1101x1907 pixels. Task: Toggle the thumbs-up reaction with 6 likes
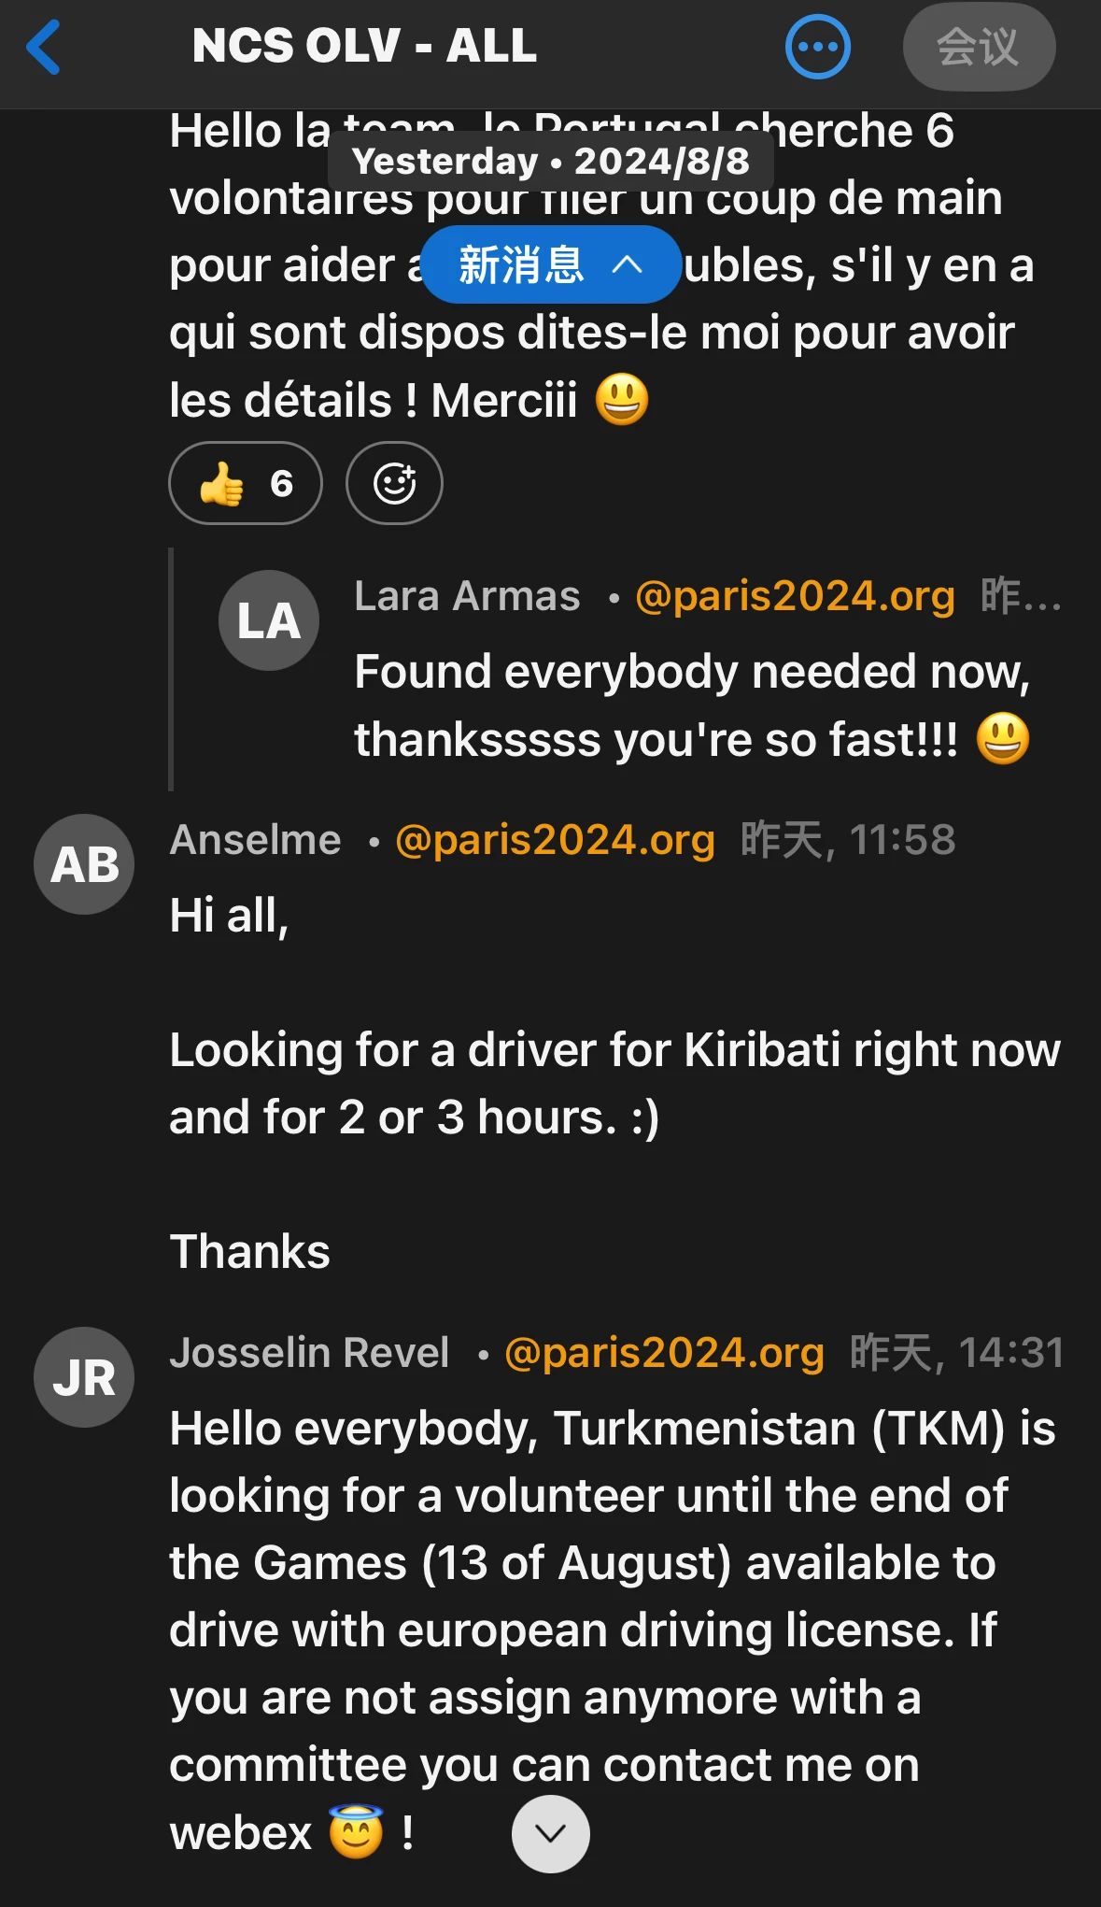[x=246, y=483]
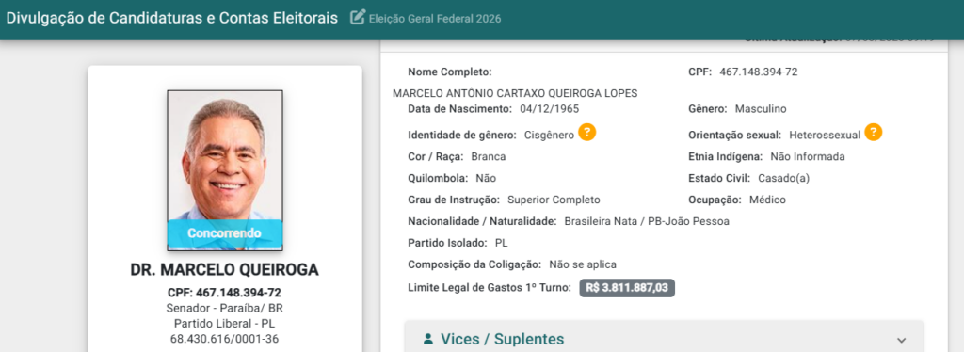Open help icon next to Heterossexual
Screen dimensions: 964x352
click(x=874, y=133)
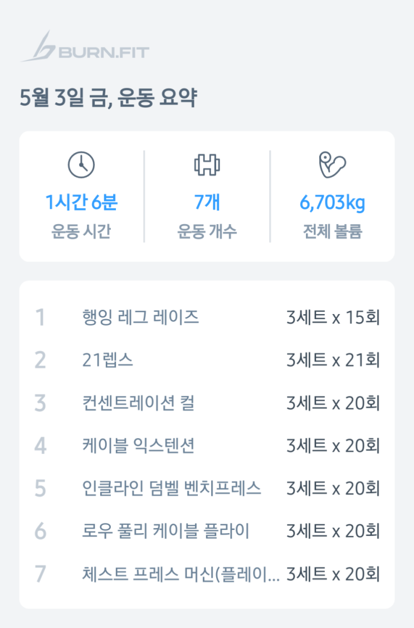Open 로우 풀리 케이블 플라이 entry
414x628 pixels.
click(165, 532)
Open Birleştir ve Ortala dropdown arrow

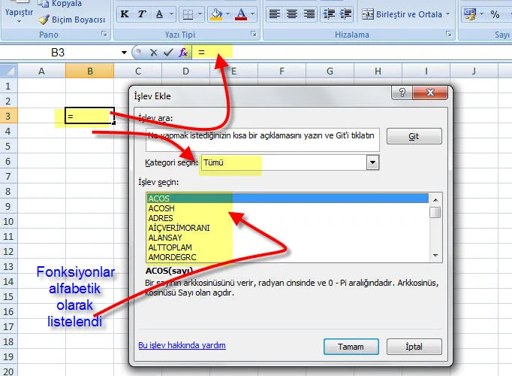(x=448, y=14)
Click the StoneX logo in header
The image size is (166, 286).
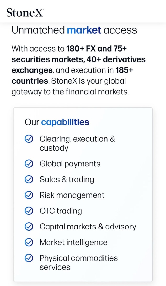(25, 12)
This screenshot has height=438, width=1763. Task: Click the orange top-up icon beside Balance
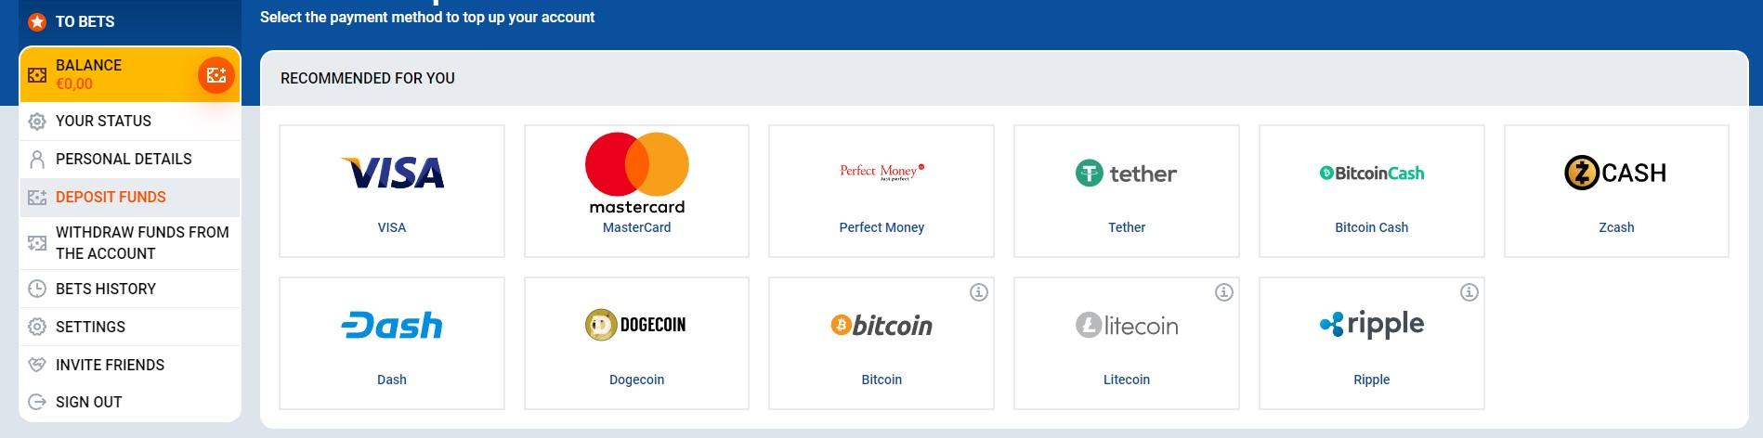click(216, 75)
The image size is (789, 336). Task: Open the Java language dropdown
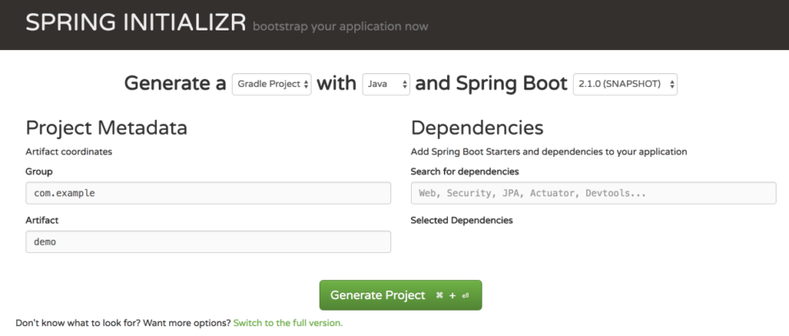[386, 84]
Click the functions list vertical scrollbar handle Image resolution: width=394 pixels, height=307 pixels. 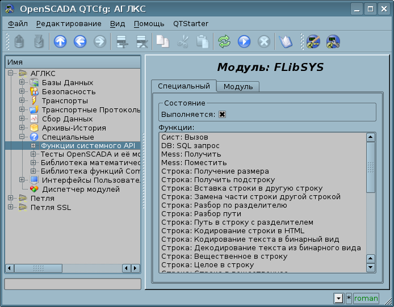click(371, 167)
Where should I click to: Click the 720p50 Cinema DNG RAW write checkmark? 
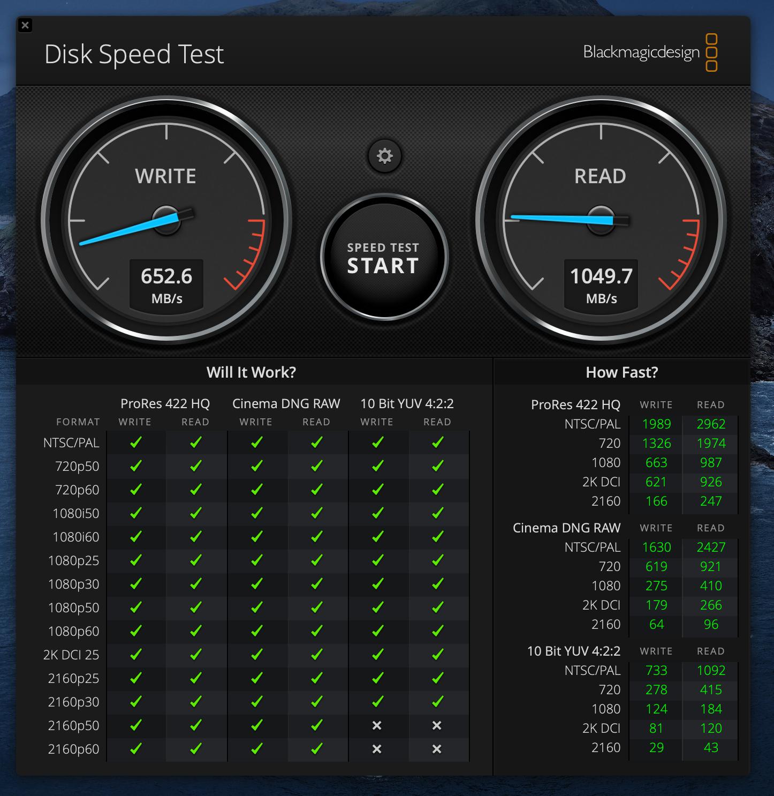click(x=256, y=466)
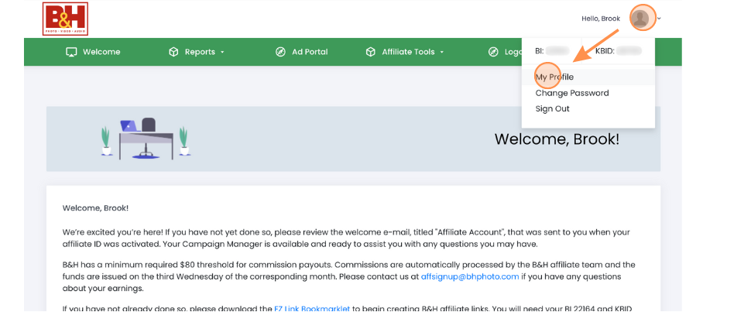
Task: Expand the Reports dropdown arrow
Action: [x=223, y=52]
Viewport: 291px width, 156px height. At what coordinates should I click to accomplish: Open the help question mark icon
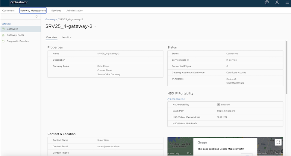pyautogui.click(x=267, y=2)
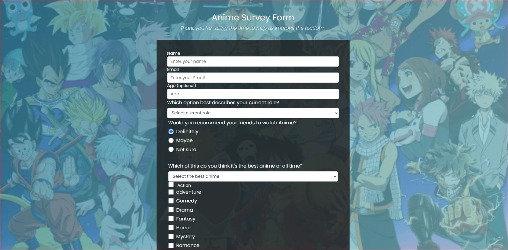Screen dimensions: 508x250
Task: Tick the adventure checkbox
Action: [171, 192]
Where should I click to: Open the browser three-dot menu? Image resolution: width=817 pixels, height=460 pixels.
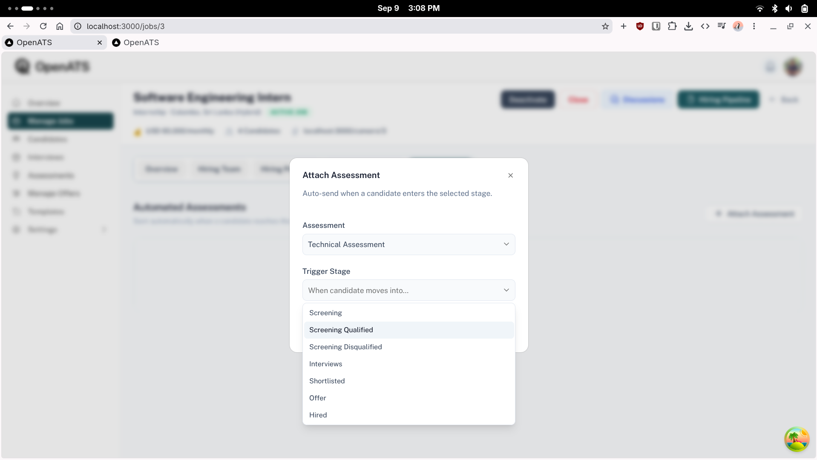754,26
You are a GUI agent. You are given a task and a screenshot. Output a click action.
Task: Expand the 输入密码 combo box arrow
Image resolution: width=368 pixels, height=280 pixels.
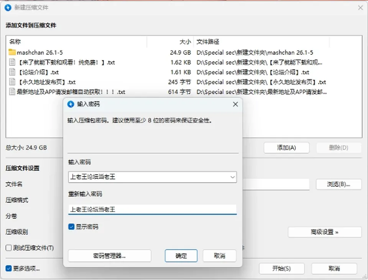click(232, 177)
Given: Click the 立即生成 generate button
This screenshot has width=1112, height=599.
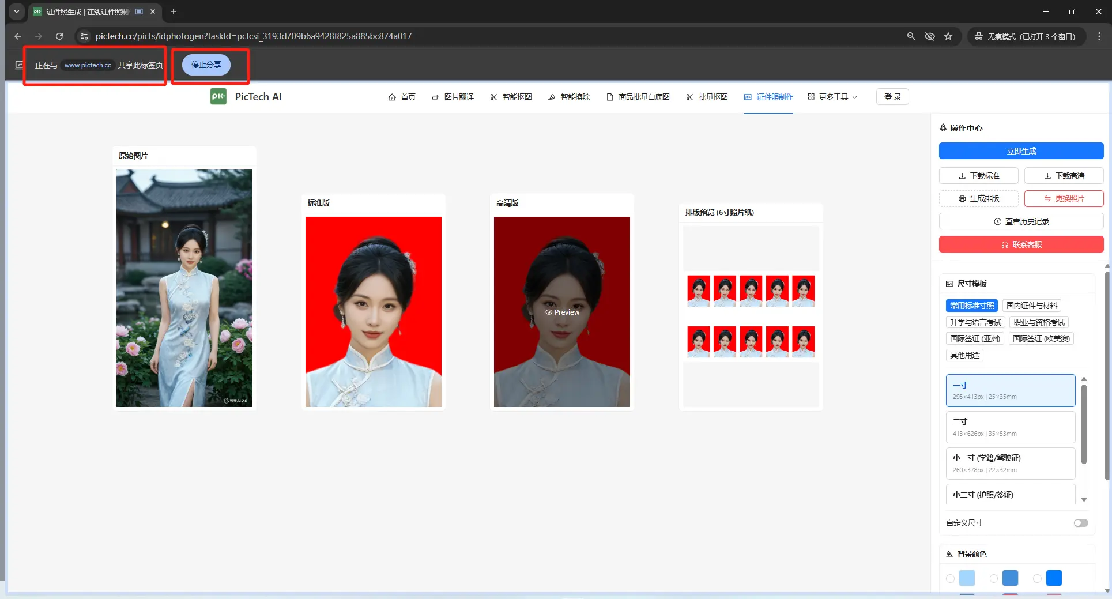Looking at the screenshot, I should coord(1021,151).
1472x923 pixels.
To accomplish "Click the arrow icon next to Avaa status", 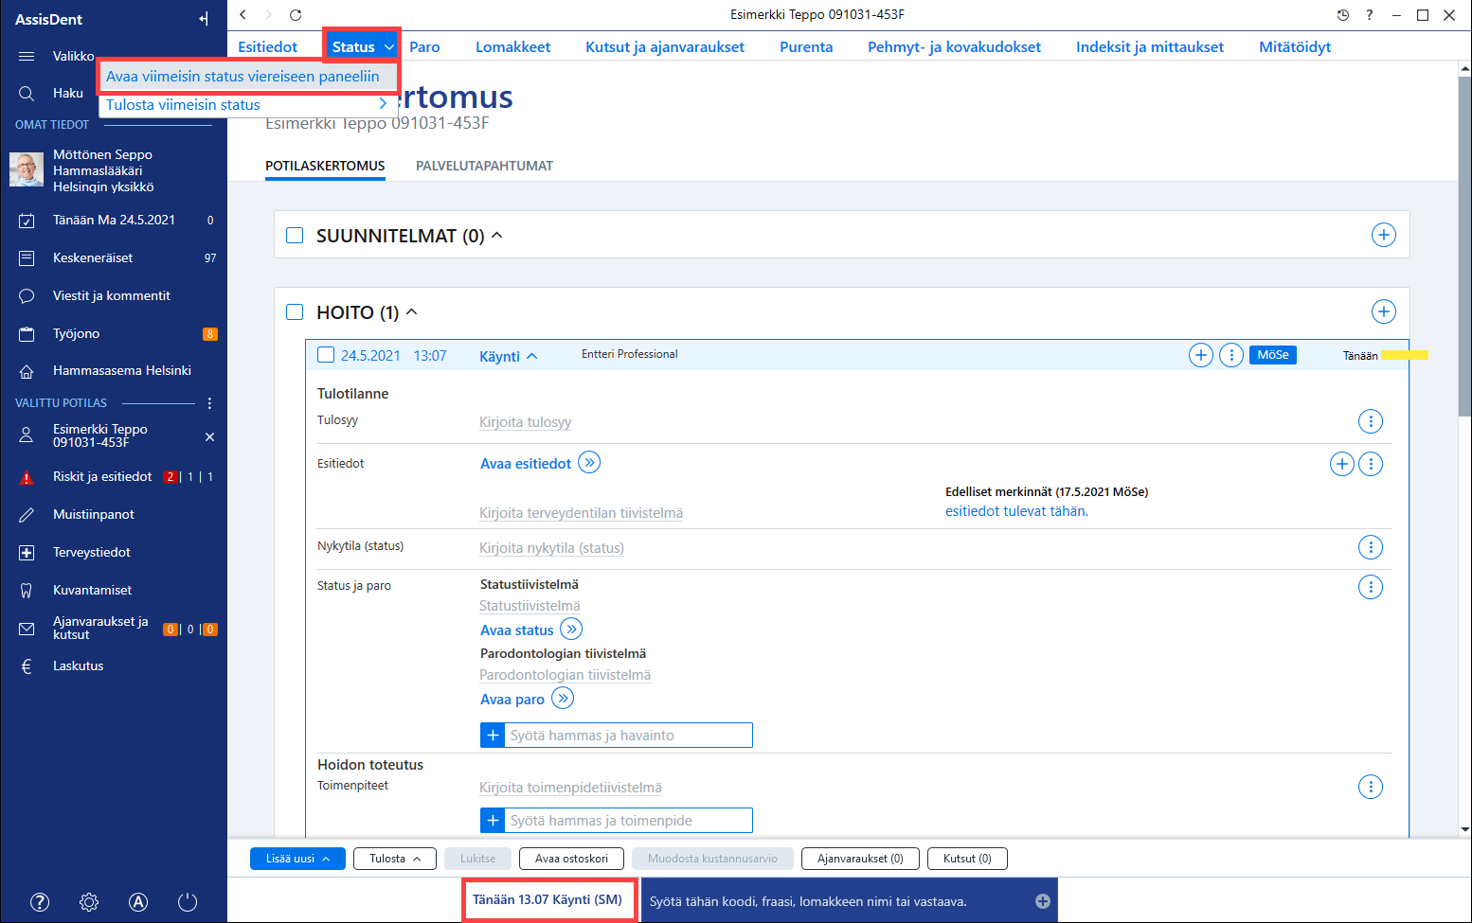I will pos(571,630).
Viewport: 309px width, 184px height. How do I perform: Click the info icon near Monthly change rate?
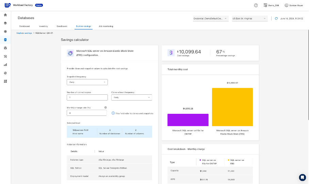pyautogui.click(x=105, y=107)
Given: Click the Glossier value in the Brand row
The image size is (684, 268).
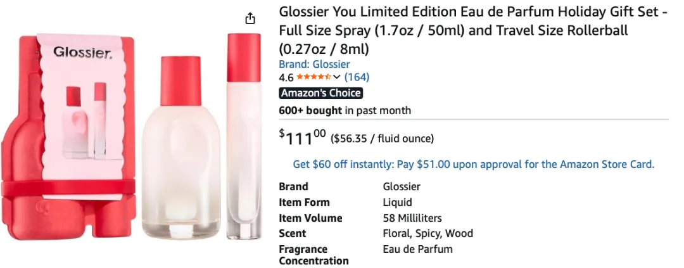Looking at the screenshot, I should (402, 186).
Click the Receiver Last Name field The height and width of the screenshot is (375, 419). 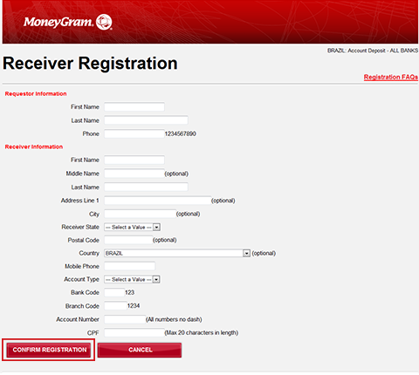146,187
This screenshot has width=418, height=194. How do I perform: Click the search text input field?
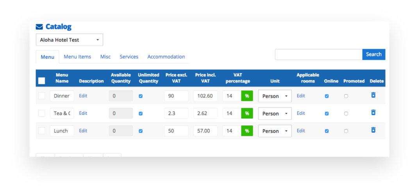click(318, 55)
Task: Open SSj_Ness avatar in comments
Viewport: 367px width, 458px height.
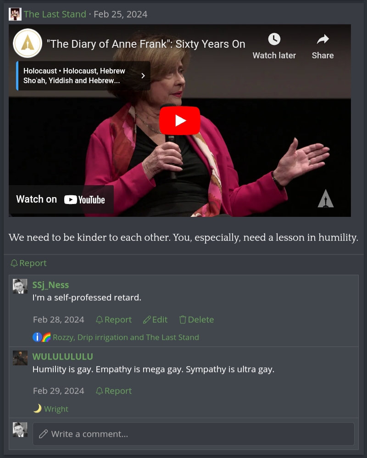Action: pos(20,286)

==*==

Beginning with the line that contains "This screenshot has width=418, height=194.", reproduce every line through the end of the records above exactly, leaving pictures out.

▸ Your solution:
This screenshot has width=418, height=194. How do I perform: Click the search text input field?
click(318, 55)
Task: Open SSj_Ness avatar in comments
Viewport: 367px width, 458px height.
Action: pos(20,286)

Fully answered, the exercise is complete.